Pequi

18 08 2008

Em dezembro e janeiro, o cheiro de pequi invade Montes Claros. Ambulantes com seus carrinhos-de-mão vendendo a iguaria pelas ruas do centro, o Mercado Central cheio de gente descascando o fruto, e aquele cheiro característico abrindo o apetite de uns, e embrulhando o estômago de outros.

José Felipe Ribeiro

Pequi descascado - foto: José Felipe Ribeiro

Coitados dos goianos, que acham que aquilo que tem por lá é pequi. Nunca viram os daqui, do tamanho de bolinhas de tênis… para quem não conhece, é assim: uma casca verde, grossa e rançosa, que quando cortada longitudinalmente revela uma polpa amarelo-ouro, carnuda… cozida, é um acontecimento para os apreciadores da culinária do cerrado.

O pequi é utilizado numa enorme variedade de pratos, além do mais famoso de todos: o arroz-com-pequi. Coloca-se no feijão, ou com a polpa se faz doce, pizza, picolé, sorvete. Ou simplesmente cozido.

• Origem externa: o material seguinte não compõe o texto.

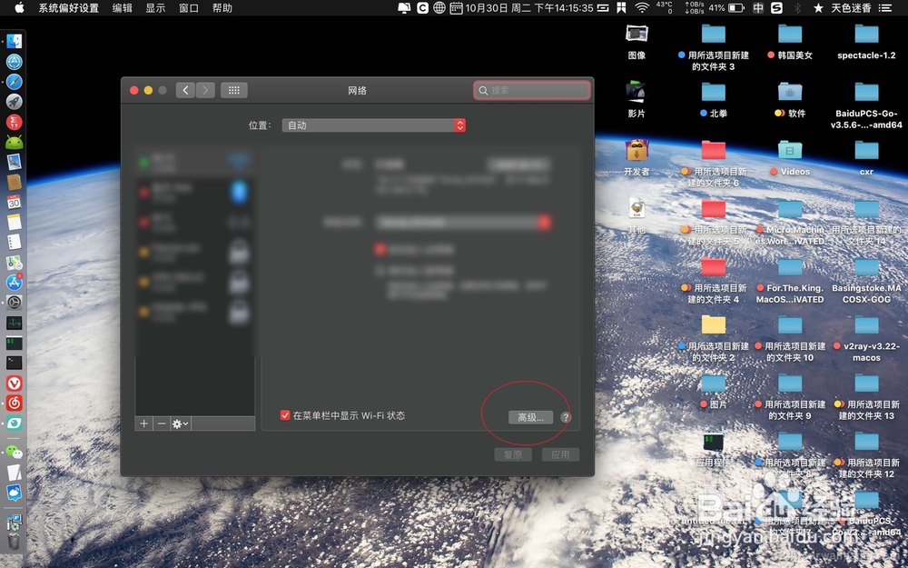Screen dimensions: 908x568
Task: Click the 搜索 search field in Network window
Action: (x=532, y=90)
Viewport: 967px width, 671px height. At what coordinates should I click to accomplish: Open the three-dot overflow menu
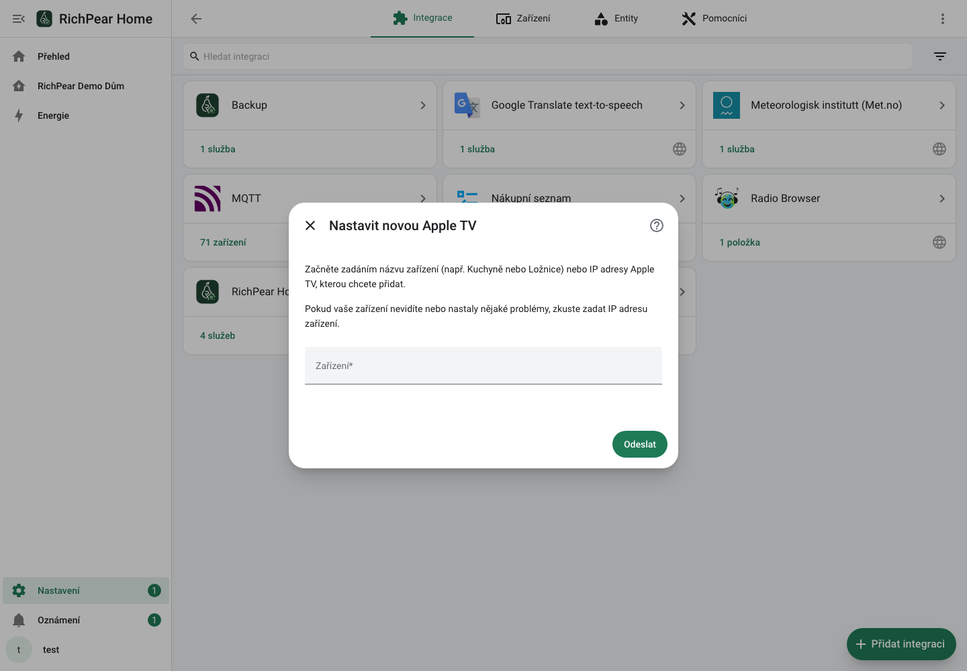pyautogui.click(x=943, y=19)
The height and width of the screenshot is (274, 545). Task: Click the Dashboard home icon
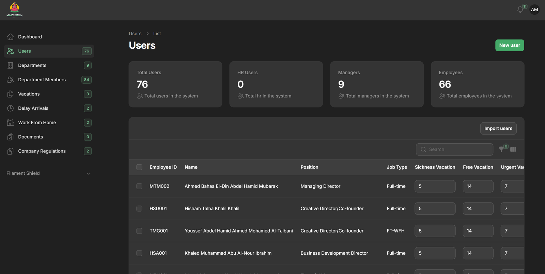(x=11, y=37)
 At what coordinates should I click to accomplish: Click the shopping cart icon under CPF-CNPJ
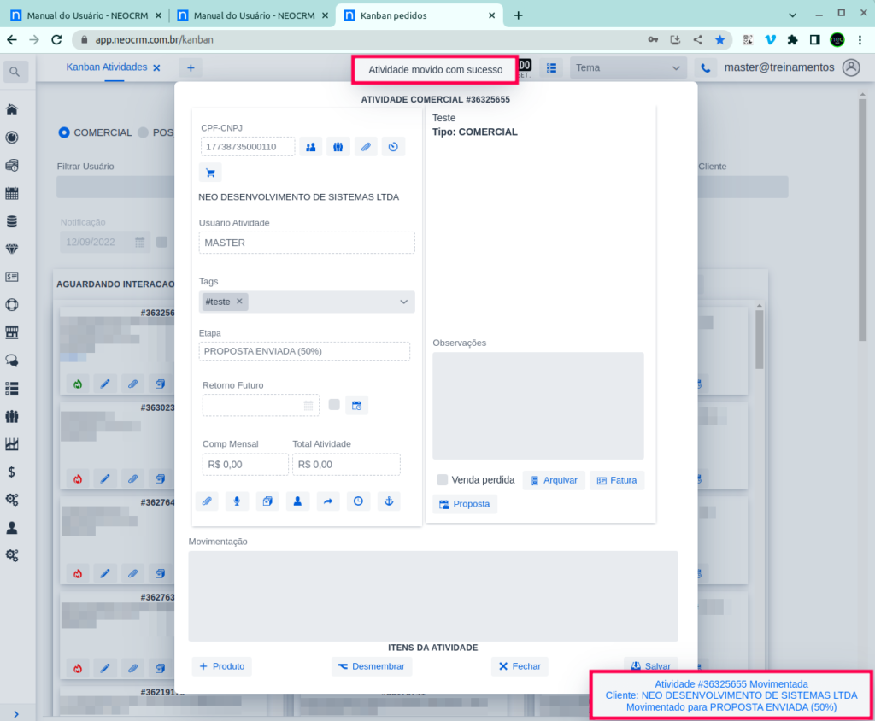pyautogui.click(x=210, y=173)
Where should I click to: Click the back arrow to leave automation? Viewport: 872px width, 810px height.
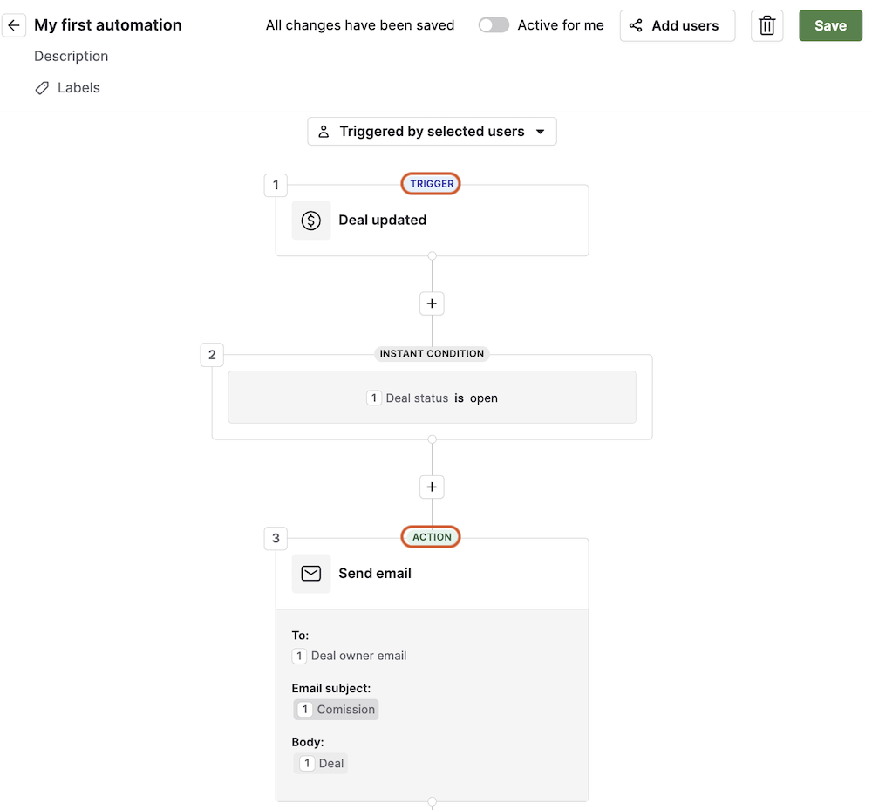tap(14, 25)
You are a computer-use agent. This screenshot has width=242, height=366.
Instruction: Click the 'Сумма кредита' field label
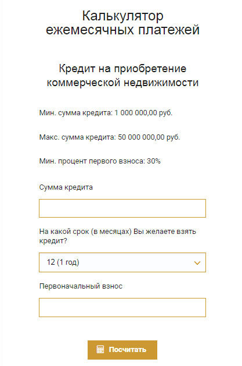point(66,187)
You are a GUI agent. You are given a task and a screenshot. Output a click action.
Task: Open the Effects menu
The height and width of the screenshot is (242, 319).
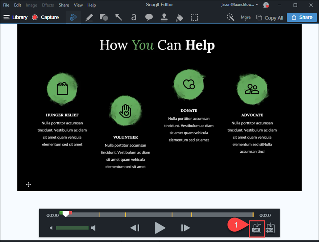48,5
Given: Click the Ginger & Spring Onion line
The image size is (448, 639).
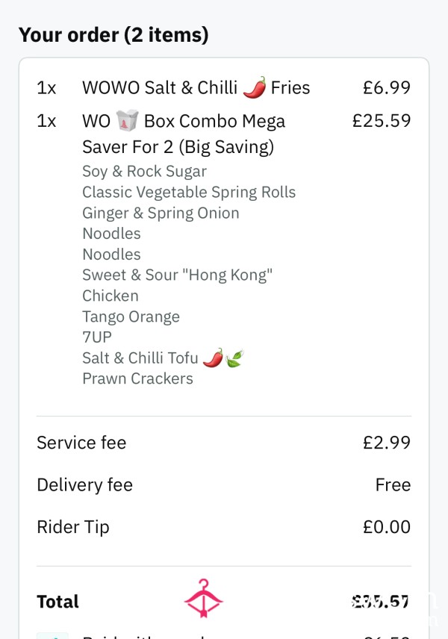Looking at the screenshot, I should (161, 213).
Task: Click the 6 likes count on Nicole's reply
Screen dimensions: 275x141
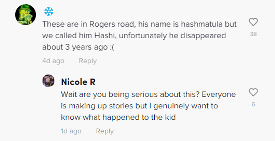Action: click(x=253, y=104)
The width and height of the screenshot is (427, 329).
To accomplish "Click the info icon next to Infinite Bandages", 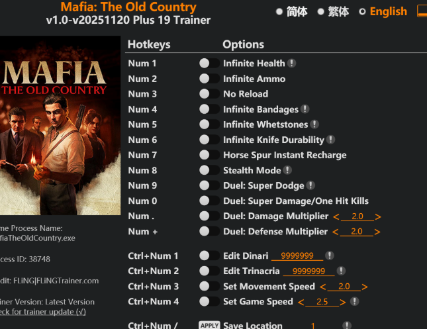I will coord(305,109).
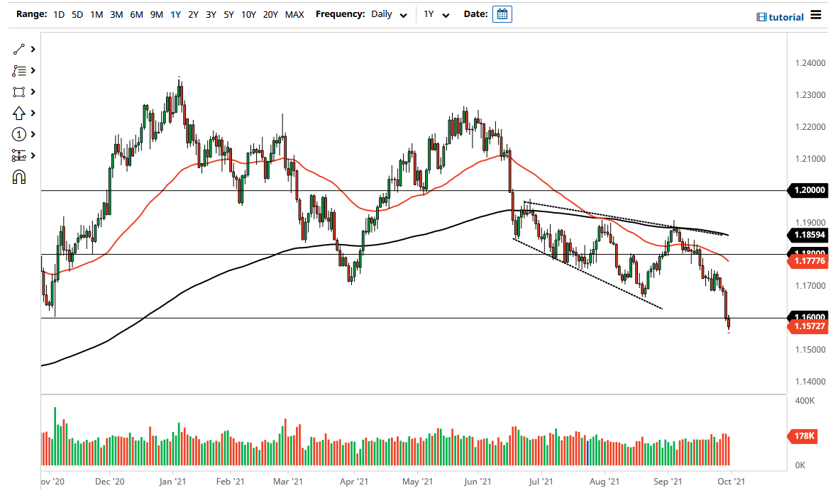Click the 1.20000 horizontal level label
Screen dimensions: 833x498
[807, 190]
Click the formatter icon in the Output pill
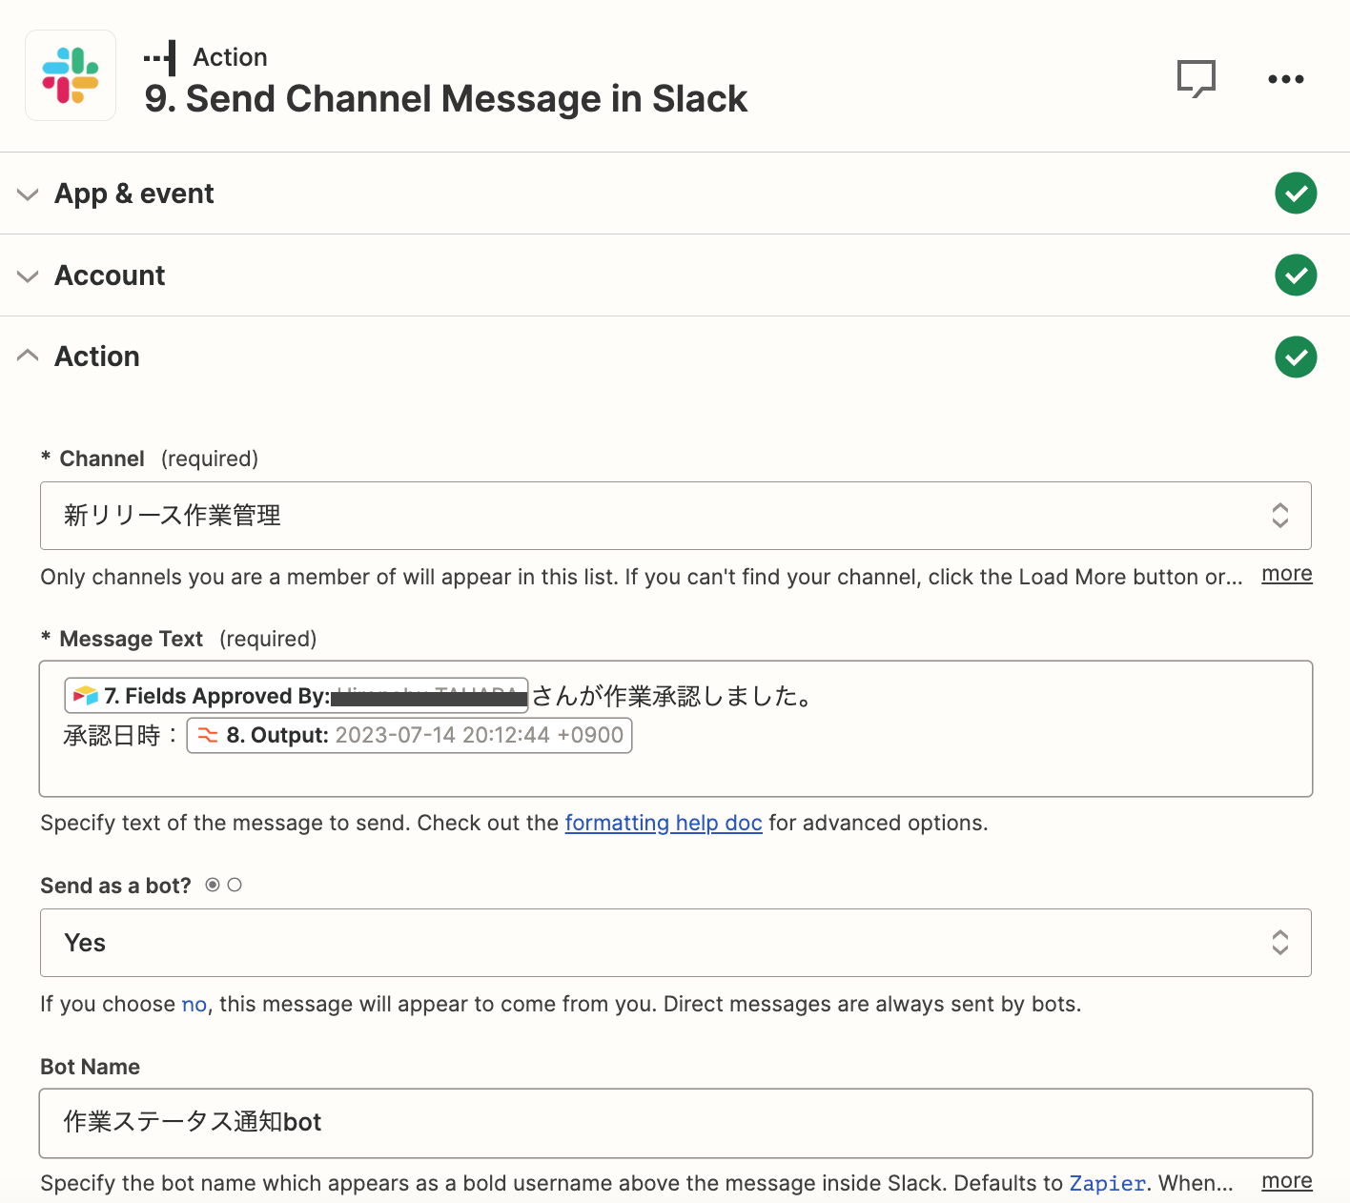This screenshot has height=1203, width=1350. tap(208, 736)
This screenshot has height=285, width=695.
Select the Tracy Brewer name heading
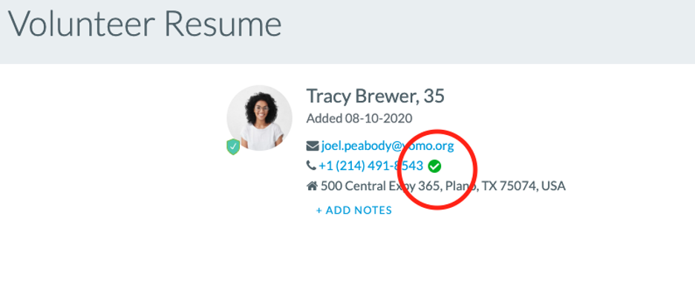pyautogui.click(x=362, y=96)
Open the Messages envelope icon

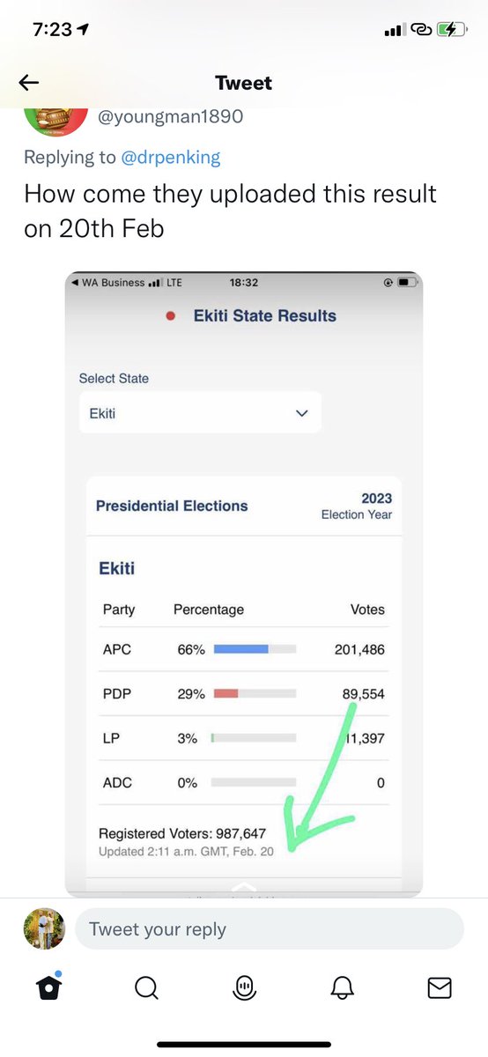pyautogui.click(x=440, y=988)
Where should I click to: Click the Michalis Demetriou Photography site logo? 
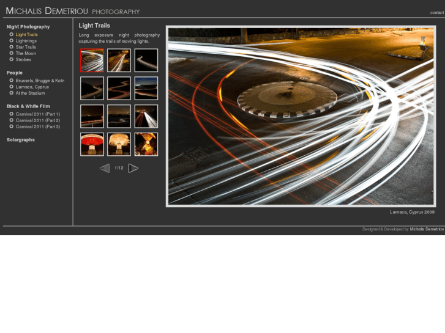point(73,11)
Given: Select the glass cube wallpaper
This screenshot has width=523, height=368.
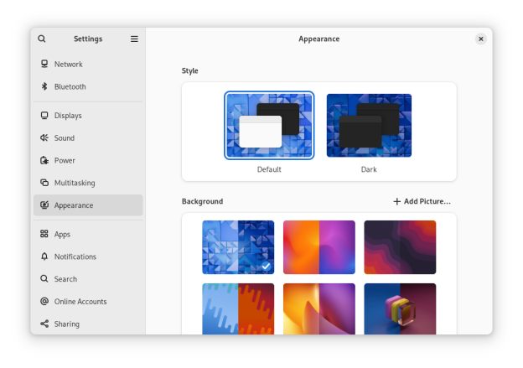Looking at the screenshot, I should coord(400,308).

Almoço da avó com pequi separado

Almoço da avó com pequi separado

Para se comer, tem que pegar com a mão e roer a polpa até o caroço. Não existe comer pequi com talheres ou com educação, o negócio é chegar ao final com os dedos e metade da cara amarela!!! Mas nunca, NUNCA morda o pequi. Sua castanha é uma armadilha, pois dentro há incontáveis minúsculos espinhos, que povoam a boca, língua e garganta dos mais incautos ou mal-orientados. Tem gente que manda morder de sacanagem, e depois tem que levar a vítima para o hospital…

Alguns, como eu, não gostam de roer pequi. Mas gostam do gostinho (?!?!) que ele deixa na comida. Por isso preferem só o arroz de pequi, ou o óleo de pequi na comida. Óleo mesmo, e se bobear vai virar até biodiesel!!!

Quem come pequi se lembra por uns 3 dias, no mínimo! Invariavelmente você vai arrotar o pequi, por mais educado que seja. É natural, é do ser humano, é do pequi.